Court of Appeals of Texas, First District

March 14, 2017

MICHAEL BARNETT, Appellant
v.
CITY OF SOUTHSIDE PLACE, Appellee

         On Appeal from the 151st District Court Harris County, Texas Trial Court Case No. 2014-69569

          Panel consists of Justices Keyes, Higley, and Lloyd.

          OPINION

          Russell Lloyd Justice

         Appellant, Michael Barnett, appeals from the trial court's order granting appellee, City of Southside Place's plea to the jurisdiction in his suit brought under the Texas Whistleblower Act. See Tex. Gov't Code Ann. §§ 554.001-.010 (West 2012). In three issues, Barnett contends that the trial court erred in granting the City's plea because (1) the evidence raises a fact issue regarding whether (a) he suffered an adverse employment action and (b) the action was because of his report of the City's alleged violation of law, and (2) he should have been permitted an opportunity to conduct additional discovery. We affirm.

         Background

         Barnett worked as a detective for the City from approximately March 2013 to September 2014. During the time period relevant to this appeal, Stephen McCarty was the City's Chief of Police.
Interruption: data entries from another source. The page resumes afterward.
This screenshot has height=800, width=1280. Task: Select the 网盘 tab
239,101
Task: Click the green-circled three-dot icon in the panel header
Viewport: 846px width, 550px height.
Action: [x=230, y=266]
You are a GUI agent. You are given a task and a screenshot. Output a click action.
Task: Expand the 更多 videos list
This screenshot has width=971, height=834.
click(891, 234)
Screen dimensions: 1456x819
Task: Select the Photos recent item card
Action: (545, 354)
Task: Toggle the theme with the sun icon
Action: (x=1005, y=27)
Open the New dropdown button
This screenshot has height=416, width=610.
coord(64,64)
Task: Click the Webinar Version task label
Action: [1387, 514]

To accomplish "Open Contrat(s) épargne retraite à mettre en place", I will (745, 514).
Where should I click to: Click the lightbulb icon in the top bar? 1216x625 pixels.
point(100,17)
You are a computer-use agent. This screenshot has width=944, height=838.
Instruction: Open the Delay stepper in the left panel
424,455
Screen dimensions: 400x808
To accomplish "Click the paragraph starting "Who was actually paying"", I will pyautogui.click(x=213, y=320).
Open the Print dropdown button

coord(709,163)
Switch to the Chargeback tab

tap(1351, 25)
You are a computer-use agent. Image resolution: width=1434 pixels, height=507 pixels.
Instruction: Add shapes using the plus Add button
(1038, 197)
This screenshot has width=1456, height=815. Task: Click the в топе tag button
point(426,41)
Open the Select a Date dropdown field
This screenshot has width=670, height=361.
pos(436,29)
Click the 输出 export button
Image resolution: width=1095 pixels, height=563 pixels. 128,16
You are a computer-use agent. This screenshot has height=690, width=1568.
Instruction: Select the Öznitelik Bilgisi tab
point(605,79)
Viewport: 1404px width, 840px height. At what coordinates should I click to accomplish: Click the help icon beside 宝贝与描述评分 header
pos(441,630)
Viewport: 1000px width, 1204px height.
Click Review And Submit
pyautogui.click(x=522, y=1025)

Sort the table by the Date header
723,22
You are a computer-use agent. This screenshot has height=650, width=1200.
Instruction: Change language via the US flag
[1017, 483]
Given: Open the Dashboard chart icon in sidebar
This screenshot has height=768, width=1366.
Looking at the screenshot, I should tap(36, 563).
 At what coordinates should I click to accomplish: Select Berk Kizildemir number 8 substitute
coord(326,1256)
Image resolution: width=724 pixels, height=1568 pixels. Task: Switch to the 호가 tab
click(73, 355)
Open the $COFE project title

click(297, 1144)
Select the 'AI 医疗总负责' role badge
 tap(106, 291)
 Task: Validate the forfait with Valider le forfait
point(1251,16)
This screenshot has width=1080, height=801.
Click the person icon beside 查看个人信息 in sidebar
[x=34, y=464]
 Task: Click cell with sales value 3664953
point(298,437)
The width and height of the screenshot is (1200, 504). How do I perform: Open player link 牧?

         In 2014, Barnett told McCarty that he had learned that the City had implemented an illegal ticket quota practice with its officers.[1] On August 15, 2014, McCarty prepared a written memorandum to the Texas Rangers, summarizing a list of his grievances against David Moss, the City Manager, including the alleged ticket quota requirement. On August 16, 2014, Chief McCarty sent an email to Glenn Patterson, the City Mayor, attaching his August 15 memorandum. On August 18, 2014, Barnett and McCarty met with Texas Ranger Jeff Owls, at which time they reported the City's alleged ticket quota practice and presented McCarty's August 15 memorandum to him.

         On August 19, 2014, one day after meeting with Owls, Barnett submitted a letter of resignation to Moss and McCarty with an effective date of September 3, 2014. On August 20, 2014, the City suspended McCarty pending an investigation into complaints about McCarty's conduct. On August 31, 2014, Moss sent an "Inquiry Memo" to department officers requiring them to answer a number of questions related to allegations of McCarty's misconduct. In their answers, two officers alleged that Barnett had encouraged them to leave the City's employment on more than one occasion between August 20 and August 30, 2014.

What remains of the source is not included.